Yoani Sánchez
Ayer me fui a la Feria Internacional del Libro en la fortaleza de la Cabaña, al este de La Habana. Gracias a un lector de este Blog, que me regaló algunos títulos de su pequeña editorial española, pude salir con algo en las manos. Los precios en pesos convertibles me convencieron de no comprar nada, mientras creía reconocer -entre las ofertas en pesos cubanos- sextas o séptimas reediciones de Alejandro Dumas y Emilio Salgari.
Ciertos pabellones repletos de gente, mientras que otros, especialmente las editoriales con temática política y social, significativamente vacíos. La atracción principal eran los pequeños cuadernos para colorear o los libros infantiles con llamativos personajes a lo Disney; y los stands menos visitados aquellos de discursos, consignas y utopías de las que ya estamos saturados cada día.

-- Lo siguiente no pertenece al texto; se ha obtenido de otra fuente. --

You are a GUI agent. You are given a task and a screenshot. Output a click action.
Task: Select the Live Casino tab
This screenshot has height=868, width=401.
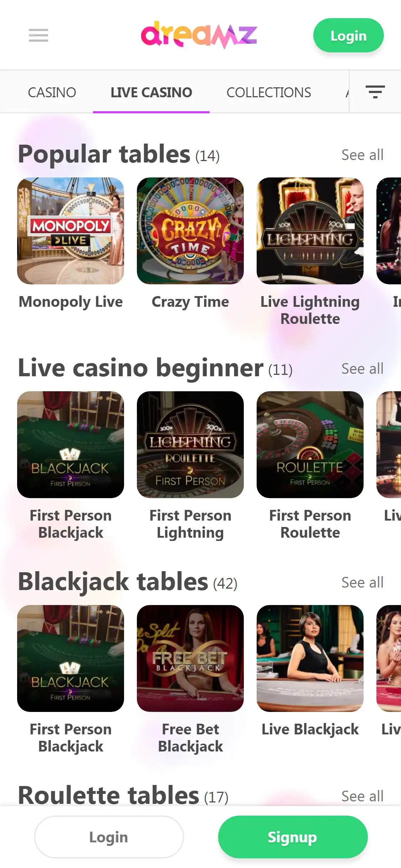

Sin embargo, no fueron los libros los que me proveyeron de la experiencia más intensa de esa jornada, sino la escurridiza Internet o la “balsa virtual” como la llaman algunos. Resulta que ETECSA ha colocado muy cerca de la entrada principal un Telepunto para vender tarjetas, llamar por teléfono y acceder a la red de redes. El año pasado ya había hecho el intento de sentarme frente a uno de los teclados, pero me aclararon “enérgicamente” que era sólo para extranjeros. Con la ilusión de que esta vez el apartheid fuera cosa del pasado, volví a intentarlo. Una elegante vendedora, que parecía llevar sobre sí varios postgrados de marketing y gestión de ventas, me hizo bajar de mi nube al pedirme el pasaporte o la tarjeta de turista.
No puedo entender que en un espacio para la lectura y el conocimiento -como debe ser una feria de libros- exista una zona vedada para los que ostenta determinado “origen nacional”. Si encima de eso el “área restringida” es la puerta a esa gran biblioteca, hemeroteca y enciclopedia que es Internet, entonces todo se me vuelve más absurdo. Cómo se puede, en un mismo recinto, fomentar la lectura y evitar el acceso a la información; vender libros y censurar páginas web; potenciar las palabras y no dejarnos entrar a un chat; vender diccionarios y no permitir que consultemos Wikipendia.
El incidente me hizo evocar los enormes volúmenes -en la parte más alta del librero- que mi padre me prohibía hojear cuando era niña. Como uno de esos libros inaccesibles y por ende “irresistibles” me ha parecido ayer Internet y, nosotros los cubanos, como perennes infantes a los que no se les puede dejar leer sus páginas.